Data supplied |
= = = =
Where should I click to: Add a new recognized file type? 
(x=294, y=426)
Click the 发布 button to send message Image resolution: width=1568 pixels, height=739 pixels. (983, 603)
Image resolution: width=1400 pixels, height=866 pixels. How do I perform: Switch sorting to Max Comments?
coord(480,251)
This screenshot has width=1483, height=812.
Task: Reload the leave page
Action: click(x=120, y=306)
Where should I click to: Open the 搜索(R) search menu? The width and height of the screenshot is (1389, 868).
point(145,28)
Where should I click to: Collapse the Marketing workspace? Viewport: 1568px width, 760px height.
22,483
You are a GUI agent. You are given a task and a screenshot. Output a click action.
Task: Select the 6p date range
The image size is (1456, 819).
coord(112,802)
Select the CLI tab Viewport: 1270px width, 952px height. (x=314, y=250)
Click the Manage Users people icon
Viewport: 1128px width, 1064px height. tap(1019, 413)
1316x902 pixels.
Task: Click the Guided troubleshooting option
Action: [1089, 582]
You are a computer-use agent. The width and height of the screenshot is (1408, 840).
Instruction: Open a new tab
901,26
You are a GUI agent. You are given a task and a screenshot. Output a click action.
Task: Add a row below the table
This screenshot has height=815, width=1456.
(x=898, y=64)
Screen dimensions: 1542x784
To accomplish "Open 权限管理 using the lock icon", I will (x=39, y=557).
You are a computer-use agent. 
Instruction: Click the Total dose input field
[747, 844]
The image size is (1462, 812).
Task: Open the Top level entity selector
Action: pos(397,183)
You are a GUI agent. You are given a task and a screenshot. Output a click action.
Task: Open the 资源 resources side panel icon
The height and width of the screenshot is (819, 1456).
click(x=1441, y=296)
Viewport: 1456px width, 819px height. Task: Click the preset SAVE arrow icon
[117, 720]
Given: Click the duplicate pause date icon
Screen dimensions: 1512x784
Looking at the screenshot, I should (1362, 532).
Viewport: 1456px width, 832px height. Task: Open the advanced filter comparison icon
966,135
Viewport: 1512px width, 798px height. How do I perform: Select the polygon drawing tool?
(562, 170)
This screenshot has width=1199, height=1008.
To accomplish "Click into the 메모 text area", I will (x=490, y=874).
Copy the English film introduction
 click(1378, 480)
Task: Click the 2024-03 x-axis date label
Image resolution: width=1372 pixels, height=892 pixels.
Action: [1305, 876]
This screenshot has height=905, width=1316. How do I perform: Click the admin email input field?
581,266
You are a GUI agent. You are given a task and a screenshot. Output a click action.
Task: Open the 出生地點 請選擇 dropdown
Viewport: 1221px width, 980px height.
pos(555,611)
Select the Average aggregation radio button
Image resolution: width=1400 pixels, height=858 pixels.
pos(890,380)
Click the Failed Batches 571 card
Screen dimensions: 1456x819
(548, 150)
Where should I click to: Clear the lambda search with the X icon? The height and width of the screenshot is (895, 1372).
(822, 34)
= = = =
Your goal | A line in the material may hold the string "date". Report how many do, and write only the number.

Result for this exercise | 3